3. A product made by the process of Claim 2.

4. A method for accelerating the clearance of hemorrhagic blood from the vitreous humor of a mammalian eye, said method comprising contacting with the vitreous humor an amount of the hyaluronidase of Claim 1 to provide a dose of at least 1 international Unit effective to accelerate the clearance of hemorrhagic blood from said vifreous humor.

5. A method for inducing liquefaction of a vitreous humor to treat a disorder of a mammalian eye, said method comprising contacting with said vitreous humor of said mammalian eye an amount of the hyaluronidase of Claim 1 to provide a dose of at least 1 International Unit effective to liquefy said vitreous humor whereby said disorder is treated.

6. The method of Claim 5, wherein said method is carried out for the purpose of treating nonproliferative diabetic retinopathy.

7. The method of Claim 5, wherein said method is carried out for the purpose of treating preproliferative diabetic retinopathy.

8. The method of Claim 5, wherein said method is carried out for the purpose of treating proliferative diabetic retinopathy.

9. The method of Claim 5, where in said method is carried out for the purpose of treating age-related macular degeneration.

10. The method of Claim 5, wherein said method is carried out for the purpose of treating amblyopia.

11. The method of Claim 5, wherein said method is carried out for the purpose of treating retinitis pigmentosa.

12. The method of Claim 5, wherein said method is carried out for the purpose of treating macular holes.

13. The method of Claim 5, wherein said method is carried out for the purpose of treating macular exudates.

14. The method of Claim 5, wherein said method is carried out for the purpose of treating cystoid macular edema.

15. The method of Claim 5, wherein said liquefaction achieves posterior vitreal detachment (PVD).

16. A method for treating glaucoma comprising administering an amount of the hyaluronidase of Claim 1 to provide a dose of at least 1 International Unit effective to treat glaucoma.

17. A method for treating malignant disease comprising administering an amount of the hyaluronidase of Claim 1 to provide a dose of at least 1 International Unit effective to treat malignant disease.
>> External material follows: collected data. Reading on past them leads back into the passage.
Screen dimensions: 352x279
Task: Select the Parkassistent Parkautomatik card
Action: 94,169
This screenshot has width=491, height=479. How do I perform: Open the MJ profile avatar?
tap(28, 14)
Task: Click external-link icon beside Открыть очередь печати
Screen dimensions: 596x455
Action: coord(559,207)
18. A method for treating myocardial infarction comprising administering an amount of the hyaluronidase of Claim 1 to provide a dose of at least 1 International Unit effective to treat myocardial infarction.

19. A method for reducing edema or inflammation after organ. transplantation comprising administering an amount of the hyaluronidase of Claim 1 to provide a dose of at least 1 International Unit effective to reduce edema or inflammation after organ transplantation.
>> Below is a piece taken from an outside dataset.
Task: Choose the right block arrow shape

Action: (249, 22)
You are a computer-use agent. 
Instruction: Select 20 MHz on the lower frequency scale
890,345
20. A method for treating corneal scar, opacification, or haze comprising administering an amount of the hyaluronidase of Claim 1 to provide a dose of at least 1 International Unit effective to treat said corneal scar, opacification, or haze.

21. A method for enhancing diffusion of a radiopaque media comprising administering an amount of the hyaluromdase of Claim 1 to provide a dose of at least 1 International Unit effective to enhance the diffusion of a radiopaque media.
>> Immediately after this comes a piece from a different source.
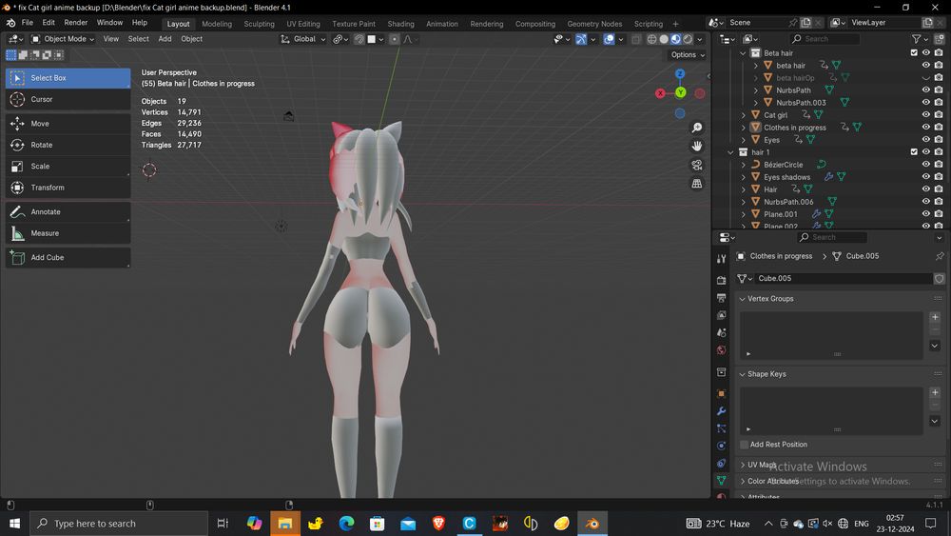Hide the Cat girl object in outliner
951x536 pixels.
[925, 115]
22. A method for increasing the absorption and dispersion of an injected drug comprising administering an amount of the hyaluronidase of Claim 1 to provide a dose of at least 1 International Unit effective to increase the absorption and dispersion of said injected drug.

23. The composition of matter of Claim 1 in a solution form further comprising lactose and phosphate.

24. The composition of matter of Claim 1 in a lyophilized form.